A Chekist was a member of the original Soviet secret police, the Cheka, which is an acronym for Extraordinary Commission, or more precisely, All-Russian Extraordinary Commission for Fighting Counterrevolution and Sabotage (1917–1922). It was succeeded by the GPU. The old title, Chekist, is still in use. Even today’s members of KGB are often referred to as Chekists. Communist propaganda eulogizes them as national heroes.
“Cut your own throat” is an expression I use here to describe the new village administration, established at the onset of collectivization in which the farmers were forced to take active part and which eventually destroyed them. In other words, the farmers were put in a situation where they destroyed themselves through their own actions, i.e., they cut their own throats.
Propagandist was the official Communist title of a person whose duty it was to spread and disseminate Communist ideas and ideology. During the collectivization of farmers, the propagandists served as the eyes and ears of the Communist Party. They were the ones who introduced the Party’s policy of collectivization to the population at “grassroots” level. They were usually appointed from among the Party and Komsomol members.
Agitators differed from propagandists in that they were supposed to stir up and mobilize the people for support of a certain course of action. But, in reality, there was not such a difference between them. Anyone with a mouth tuned to the Party line was qualified to be appointed an agitator. Even children were given this title and sent from house to house with propaganda materials in their hands and prefabricated phrases in their mouths.

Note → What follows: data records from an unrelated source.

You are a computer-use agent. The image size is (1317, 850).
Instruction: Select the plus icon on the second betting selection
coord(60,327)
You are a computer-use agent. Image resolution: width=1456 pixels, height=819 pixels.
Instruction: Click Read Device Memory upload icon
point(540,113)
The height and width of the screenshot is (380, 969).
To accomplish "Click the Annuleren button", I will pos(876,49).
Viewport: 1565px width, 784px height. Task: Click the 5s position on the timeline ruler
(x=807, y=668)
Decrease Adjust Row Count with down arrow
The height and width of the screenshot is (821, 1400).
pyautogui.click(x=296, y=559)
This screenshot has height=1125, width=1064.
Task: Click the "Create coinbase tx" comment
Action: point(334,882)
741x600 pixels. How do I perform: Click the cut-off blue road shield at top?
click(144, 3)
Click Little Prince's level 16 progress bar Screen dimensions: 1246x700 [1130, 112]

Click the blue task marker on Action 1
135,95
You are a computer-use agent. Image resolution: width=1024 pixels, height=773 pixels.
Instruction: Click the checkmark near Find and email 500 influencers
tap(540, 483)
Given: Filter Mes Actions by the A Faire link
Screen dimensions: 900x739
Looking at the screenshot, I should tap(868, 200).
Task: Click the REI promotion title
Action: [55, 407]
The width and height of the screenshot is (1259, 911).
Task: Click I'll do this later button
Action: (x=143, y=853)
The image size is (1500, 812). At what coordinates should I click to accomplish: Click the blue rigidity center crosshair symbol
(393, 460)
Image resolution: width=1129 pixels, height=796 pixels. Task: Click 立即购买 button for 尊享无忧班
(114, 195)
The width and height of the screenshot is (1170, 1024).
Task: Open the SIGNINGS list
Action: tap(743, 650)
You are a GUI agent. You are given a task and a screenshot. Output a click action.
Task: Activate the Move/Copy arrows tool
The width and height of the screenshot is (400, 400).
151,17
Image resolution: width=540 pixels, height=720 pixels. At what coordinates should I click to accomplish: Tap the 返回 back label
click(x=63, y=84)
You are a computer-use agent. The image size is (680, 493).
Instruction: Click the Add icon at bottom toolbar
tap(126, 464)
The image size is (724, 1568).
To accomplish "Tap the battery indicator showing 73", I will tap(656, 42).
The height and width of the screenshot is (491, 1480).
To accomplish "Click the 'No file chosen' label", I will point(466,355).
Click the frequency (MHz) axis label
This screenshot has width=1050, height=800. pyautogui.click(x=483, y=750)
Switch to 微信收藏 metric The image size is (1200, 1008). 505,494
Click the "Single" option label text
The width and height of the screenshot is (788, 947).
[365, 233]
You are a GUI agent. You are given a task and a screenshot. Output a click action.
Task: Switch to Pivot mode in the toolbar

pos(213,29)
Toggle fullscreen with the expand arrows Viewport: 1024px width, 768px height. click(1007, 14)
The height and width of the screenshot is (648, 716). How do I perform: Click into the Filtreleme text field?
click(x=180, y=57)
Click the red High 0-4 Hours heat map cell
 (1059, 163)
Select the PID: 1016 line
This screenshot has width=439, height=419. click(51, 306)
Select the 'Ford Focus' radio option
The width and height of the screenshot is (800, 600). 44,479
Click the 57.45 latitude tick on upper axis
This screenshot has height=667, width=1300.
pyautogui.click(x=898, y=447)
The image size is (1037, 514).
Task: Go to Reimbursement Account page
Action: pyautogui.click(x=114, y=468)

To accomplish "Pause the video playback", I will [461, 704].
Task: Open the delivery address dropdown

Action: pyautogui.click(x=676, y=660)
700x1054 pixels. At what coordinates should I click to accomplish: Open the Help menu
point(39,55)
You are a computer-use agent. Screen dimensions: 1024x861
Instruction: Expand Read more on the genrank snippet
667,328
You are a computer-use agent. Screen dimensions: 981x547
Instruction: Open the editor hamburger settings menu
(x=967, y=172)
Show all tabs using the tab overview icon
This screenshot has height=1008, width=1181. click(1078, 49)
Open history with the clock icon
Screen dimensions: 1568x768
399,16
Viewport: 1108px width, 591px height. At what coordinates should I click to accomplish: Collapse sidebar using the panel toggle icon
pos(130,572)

The Ukrainian word kurkul (Russian kulak) was the official definition of a village usurer in the Soviet Union. Any farmer who employed hired labor, who possessed heavy machinery, or hired out such machinery, or contracted to work on other farms, who leased land for commercial purposes, etc., was branded kurkul. This definition found ready recognition in the West, and consequently we hear here that kurkul means a rich or well-to-do farmer. Such translation or interpretation of this epithet can be misleading because the Communists applied this label indiscriminately to all farmers, even to genuine paupers.
During the collectivization this label was widely used, and it became an epithet of abuse for all those farmers who refused to join the collective farm. The policy of “liquidation of kurkuls as a social class,” introduced by the Communist Party in 1929, resulted in the disappearance of millions of farmers labeled as kurkuls. Many of them were simply murdered; others were starved to death during the famine of 1932–1933 in Ukraine; and still others were deported to the “corrective labor camps” or to the concentration camps. The label kurkul was attached to anyone, even to nonfarmers, who showed the slightest sign of disagreement with or opposition to Communist agricultural policy during that time. The possession of a one-room house, a cow, and a few chickens, or the possession of a house with a tin roof or board floor was enough to be labeled as a kurkul.